In [None]:
import numpy as np
import pandas as pd
import matplotlib.pyplot as plt
import seaborn as sns

%matplotlib inline

import warnings
warnings.filterwarnings("ignore")

import os
for dirname, _, filenames in os.walk('/kaggle/input'):
    for filename in filenames:
        print(os.path.join(dirname, filename))

# First look at the data

A lot of cleaning will be required before we can proceed for any type of proper analysis:
1. Converting salary to numeric values by replacing the '$' sign.
2. Extracting height in meters for numerical analysis.
3. Extracting weight in kg for numerical analysis.
4. Converting b_day to date format.
5. Missing values in team and college, if required.

In [None]:
df = pd.read_csv('/kaggle/input/nba2k20-player-dataset/nba2k20-full.csv')
df

There are 14 columns in the data set:

In [None]:
pd.DataFrame(df.columns)

Only team and college columns include missing values.

In [None]:
df.info()

# Data cleaning functions

## Replacing $ signs

In [None]:
def a(salary):
    salary = salary.replace('$', '')
    return salary

In [None]:
df['salary'] = df['salary'].apply(a)
df['salary'] = df['salary'].astype('int64')

In [None]:
df

In [None]:
df.info()

# Some stats about salaries

The minimum salary is USD 50,000, while the maximum salary is USD 40,231,758. The mean is very high compared to the median indicating that the data has outliers which is affecting the mean.

In [None]:
pd.DataFrame(df['salary'].describe()).T

In [None]:
f, axes = plt.subplots(1,2,figsize=(15,5))

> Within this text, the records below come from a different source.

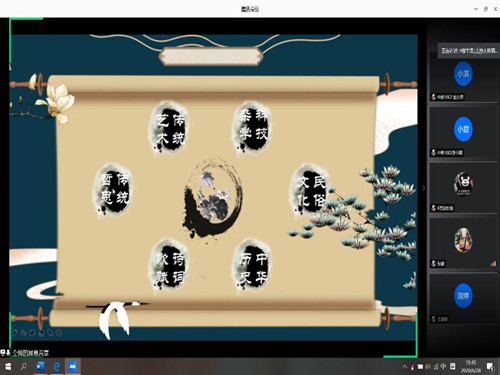Toggle the 中 input method indicator
This screenshot has width=500, height=375.
[443, 367]
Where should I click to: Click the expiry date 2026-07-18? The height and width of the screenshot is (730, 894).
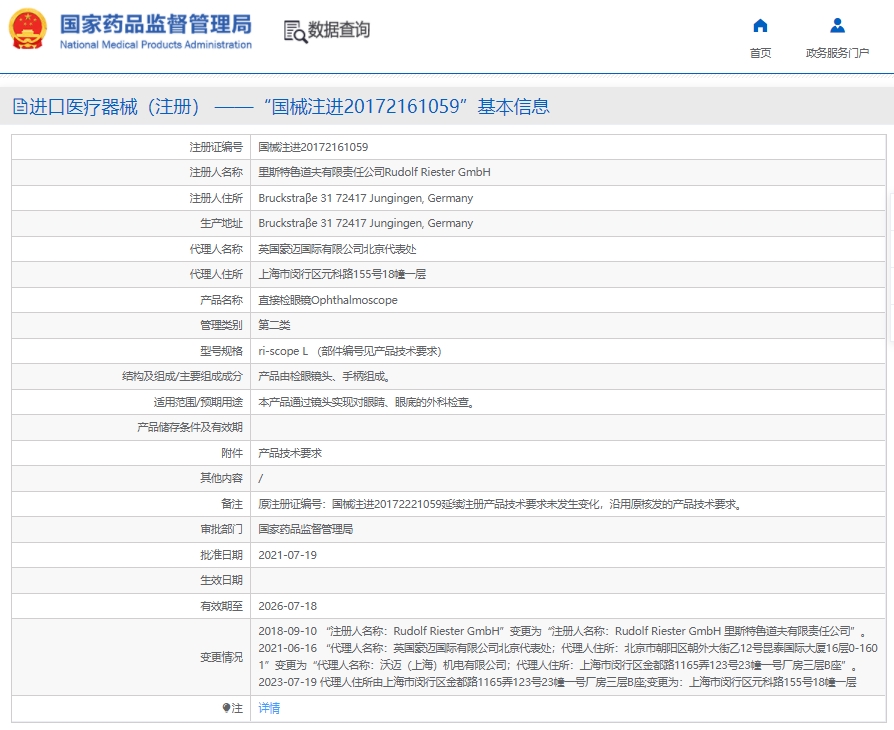(287, 606)
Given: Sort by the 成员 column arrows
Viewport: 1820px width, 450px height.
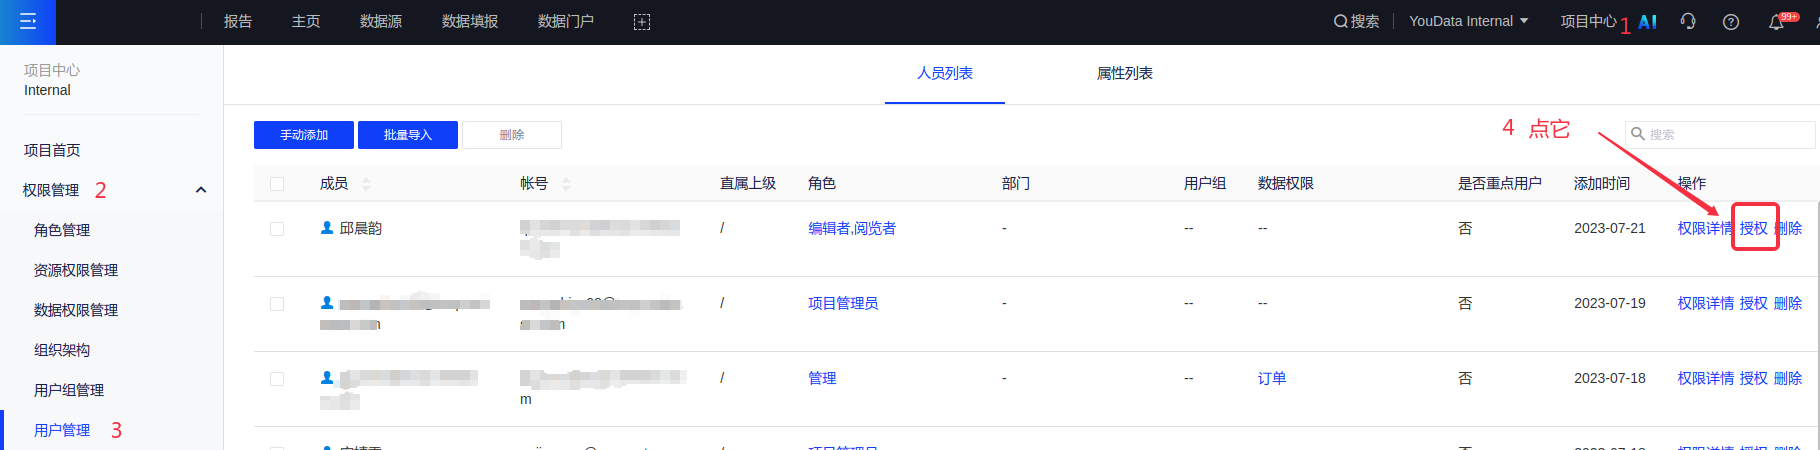Looking at the screenshot, I should pos(366,184).
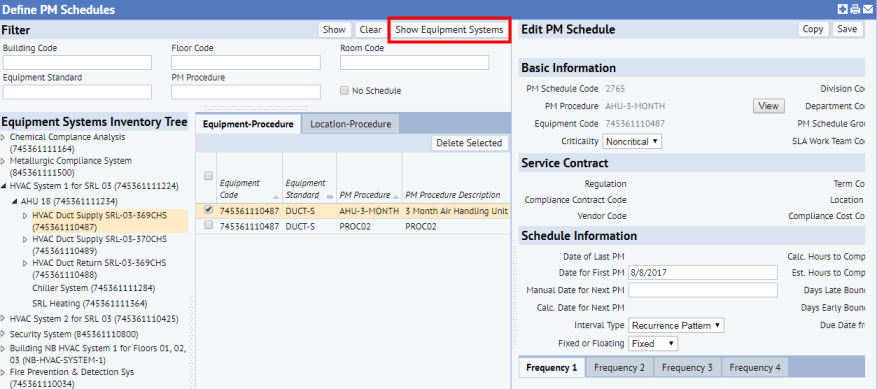Screen dimensions: 877x389
Task: Expand the Security System tree node
Action: click(x=4, y=335)
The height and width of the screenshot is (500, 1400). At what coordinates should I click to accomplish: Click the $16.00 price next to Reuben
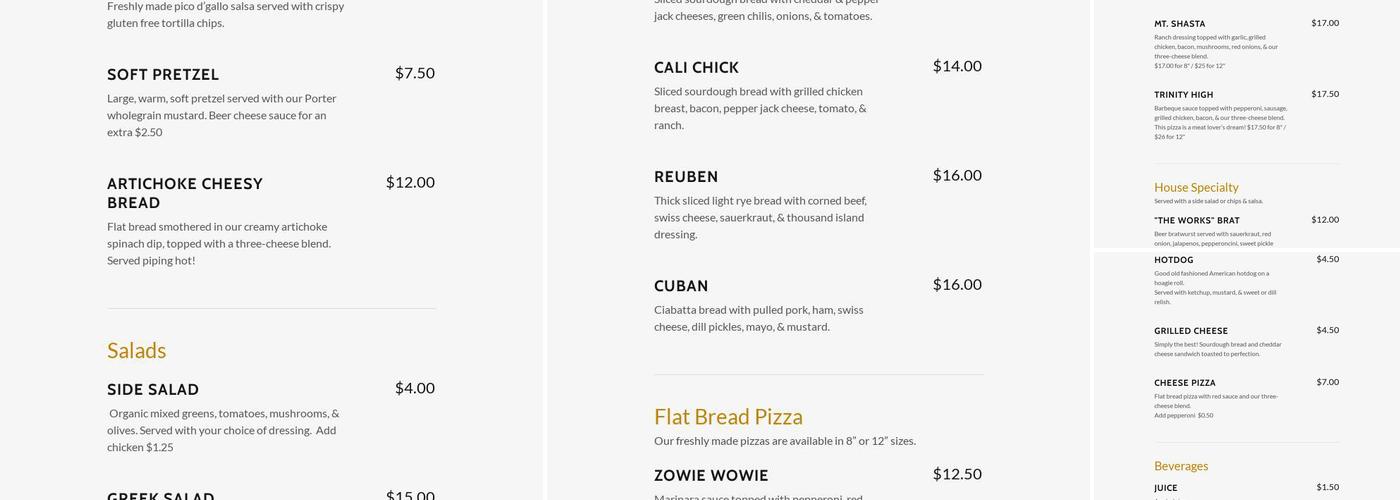click(957, 175)
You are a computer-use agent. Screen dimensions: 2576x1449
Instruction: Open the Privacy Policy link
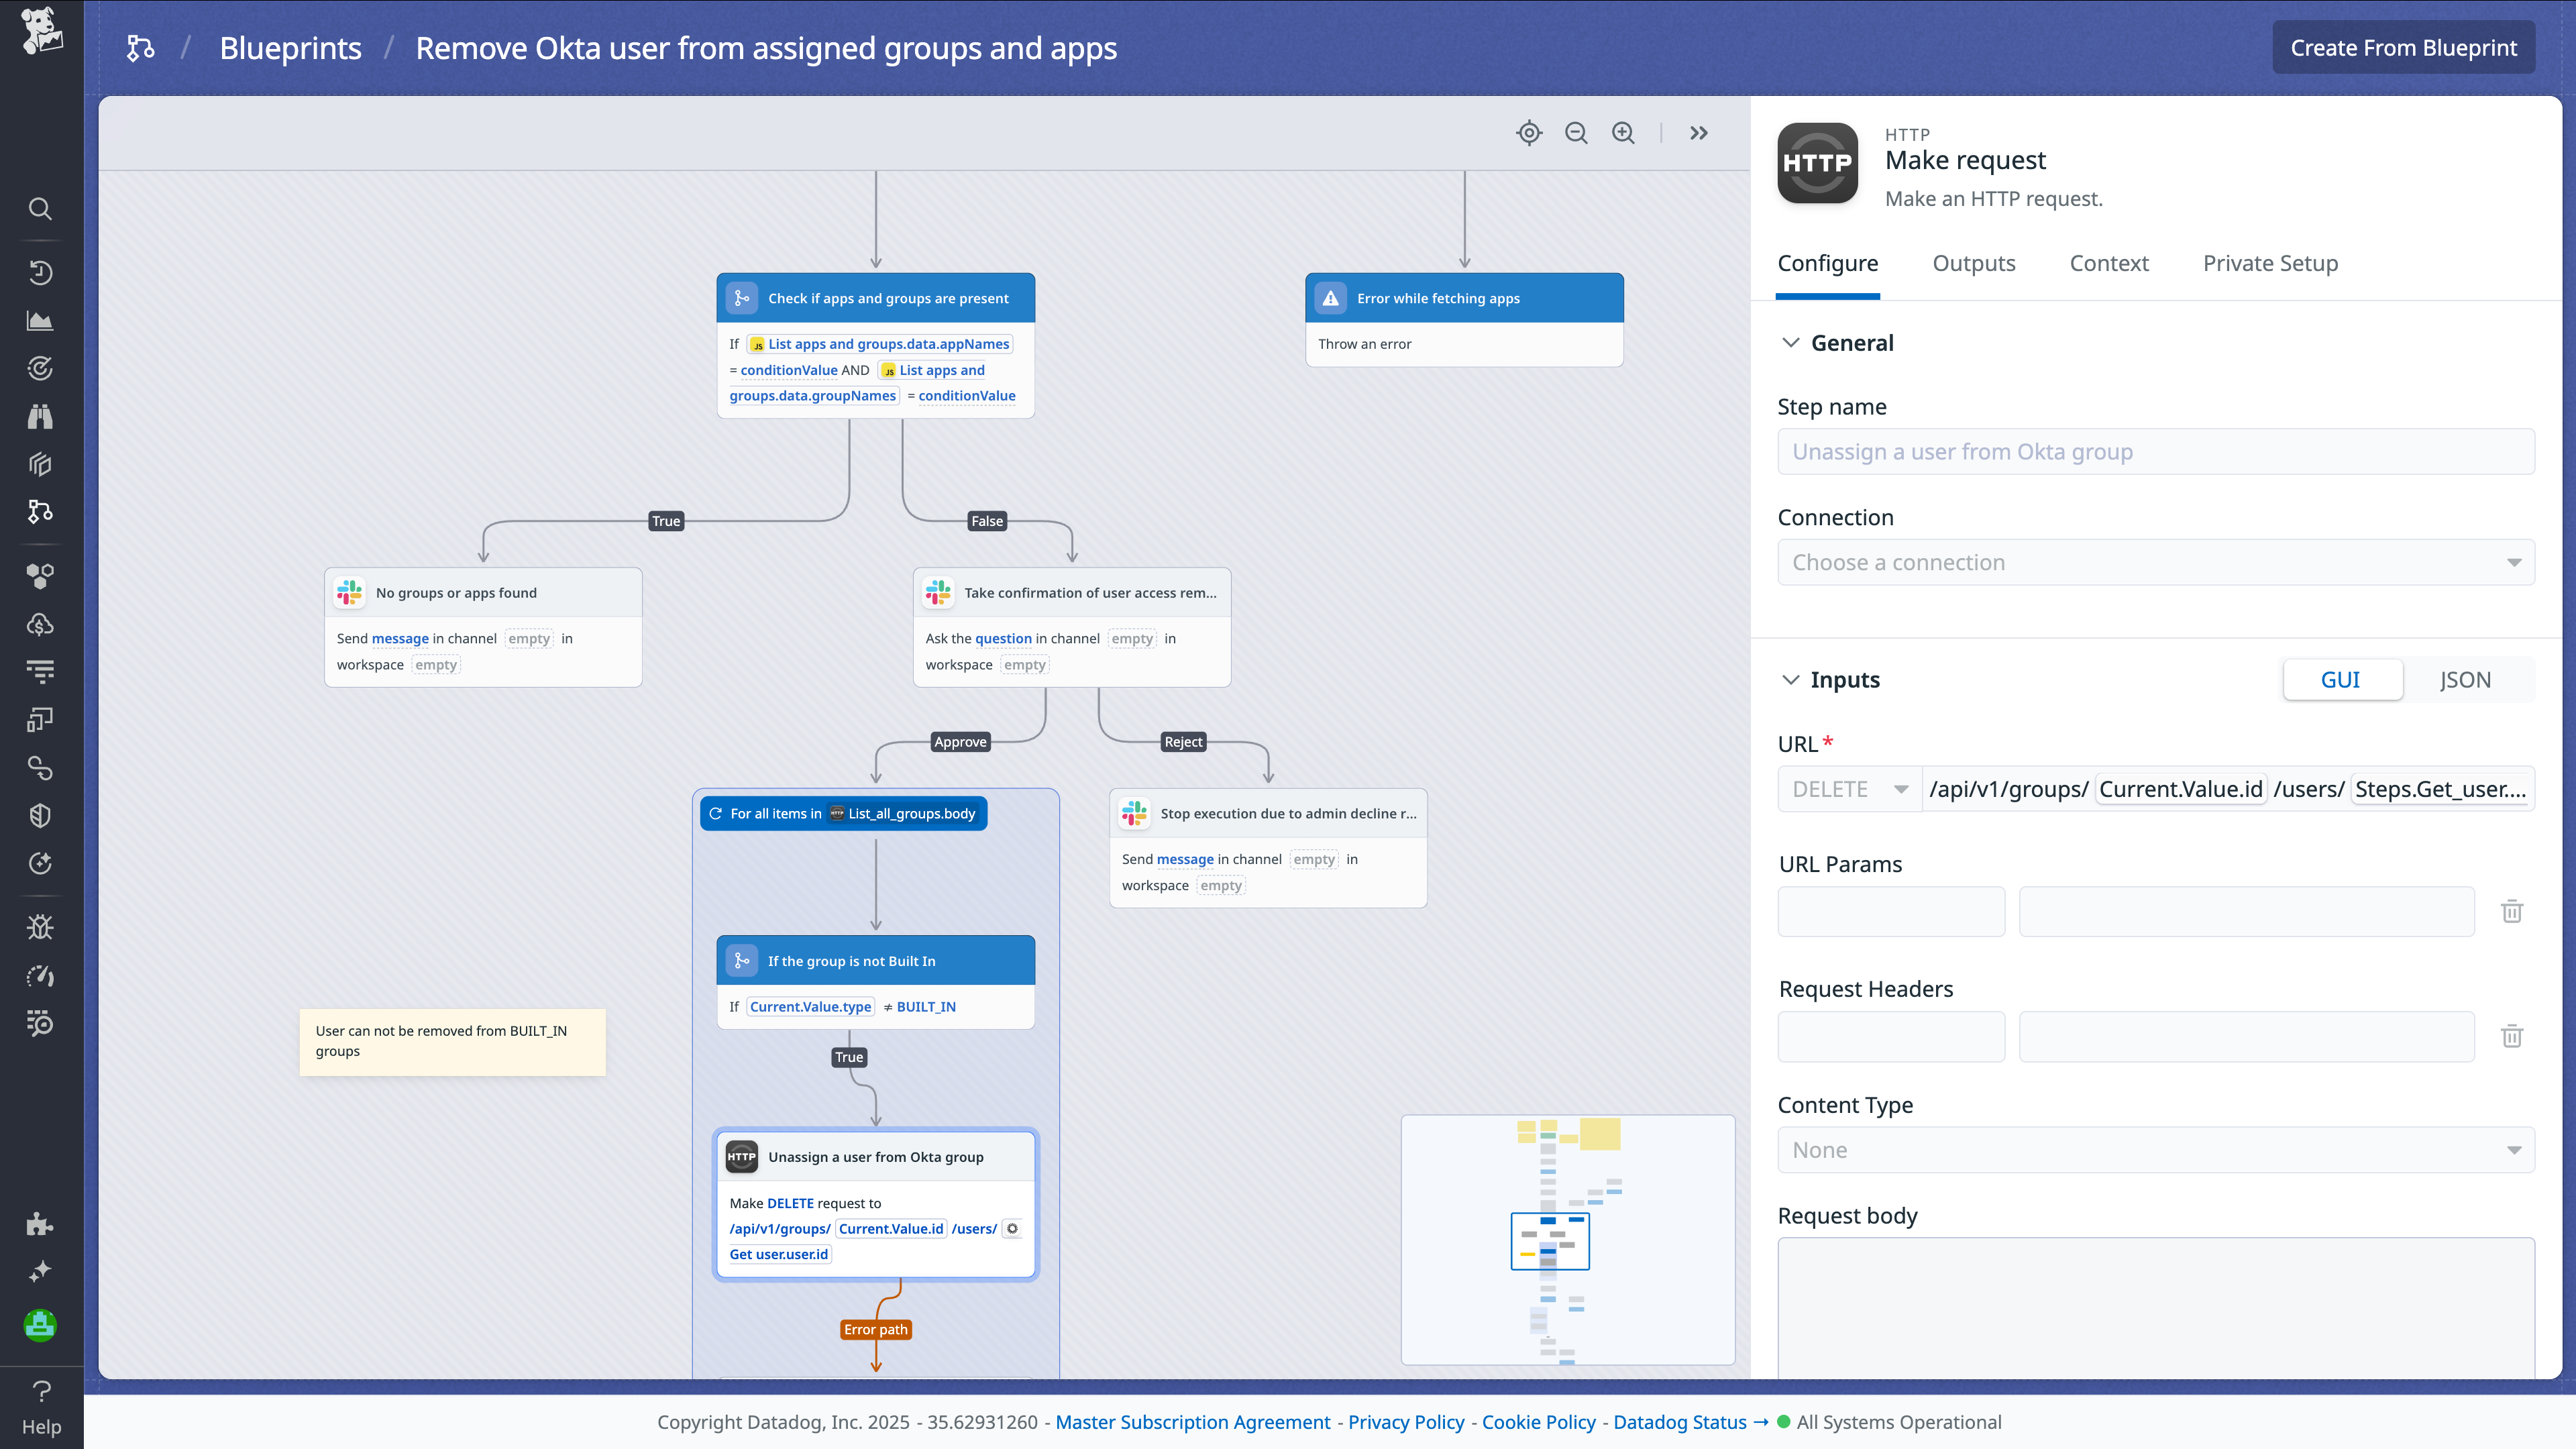click(x=1405, y=1421)
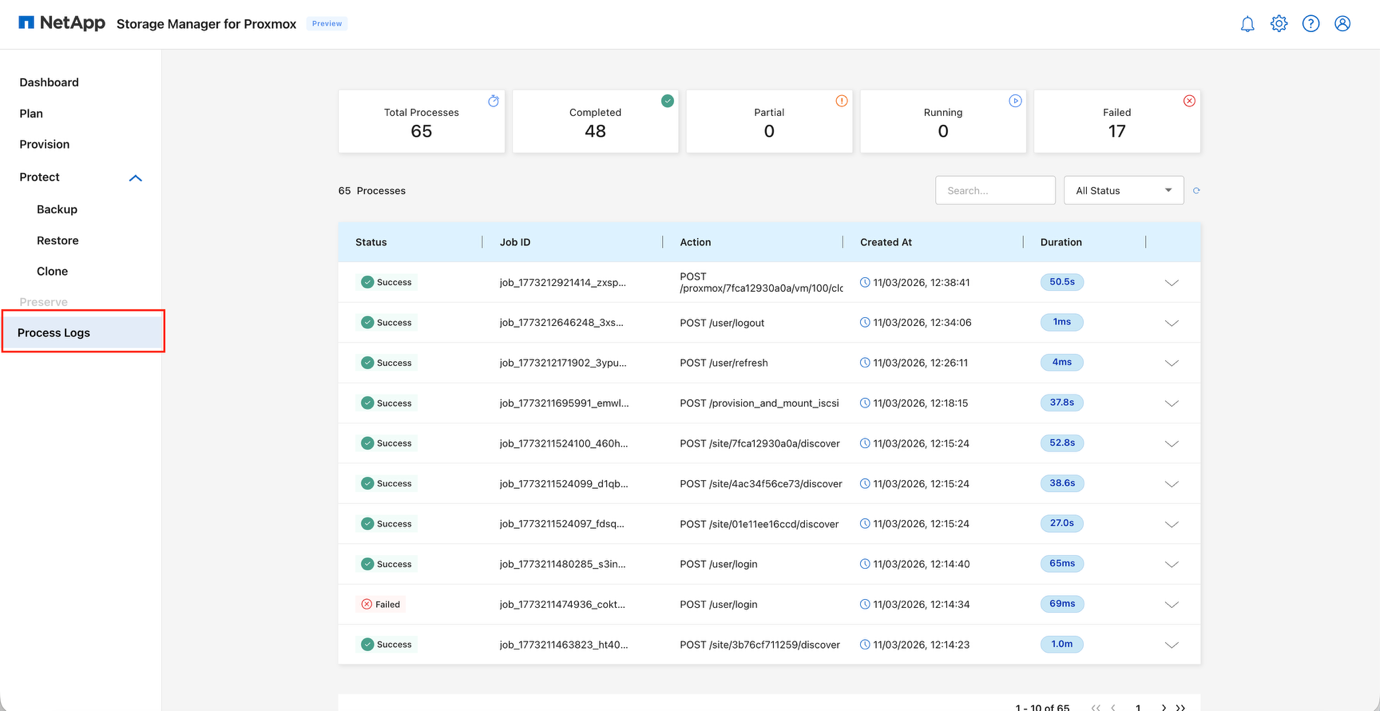
Task: Click the warning icon on the Partial card
Action: pyautogui.click(x=841, y=100)
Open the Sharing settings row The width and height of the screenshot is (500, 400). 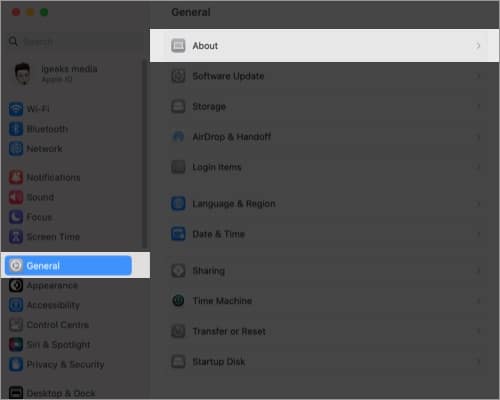point(325,271)
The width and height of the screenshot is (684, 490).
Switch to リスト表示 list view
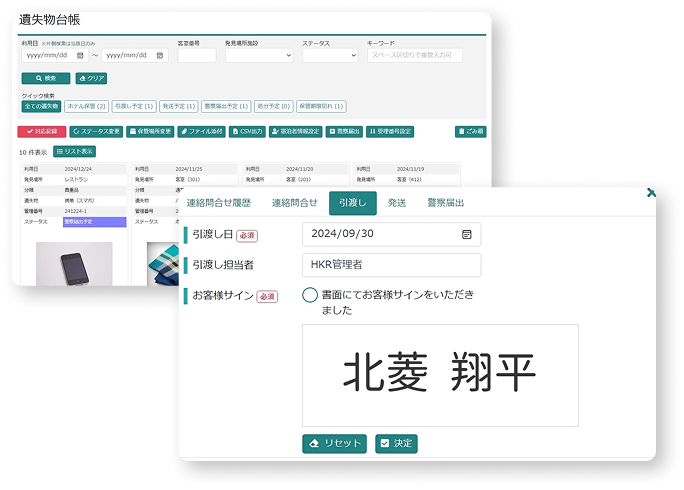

sns.violinplot(data=df, y='salary', ax = axes[0])
sns.distplot(df['salary'], ax = axes[1])
plt.show()

# Positions

The positions are as per below:

G - Guard
F - Forward
C - Center

The most popular position tends to be guard, and it is also relativel highly paid with an average of 

In [None]:
pd.DataFrame(df['position'].value_counts()).T
mean_by_position = pd.DataFrame(df.groupby(by='position').mean()['salary'].sort_values(ascending=False))
median_by_position = pd.DataFrame(df.groupby(by='position').median()['salary'].sort_values(ascending=False))
count_by_position = pd.DataFrame(df.groupby(by='position').count()['salary'].sort_values(ascending=False))
salary_by_position = mean_by_position.merge(how='outer', left_index=True, right_index=True, right=median_by_position['salary'])
salary_by_position = salary_by_position.merge(how='outer', left_index=True, right_index=True, right=count_by_position['salary'])
salary_by_position.rename({'salary_x': 'mean', 'salary_y': 'median', 'salary': 'count'}, axis='columns', inplace=True)
salary_by_position

In [None]:
salary_by_position.plot(figsize=(15,5))
plt.show()

In [None]:
f, axes = plt.subplots(1,1,figsize=(15,5))
sns.countplot(data=df, x='position')
plt.show()

In [None]:
f, axes = plt.subplots(1,1,figsize=(15,5))

sns.violinplot(data=df, x='position', y='salary')
plt.show()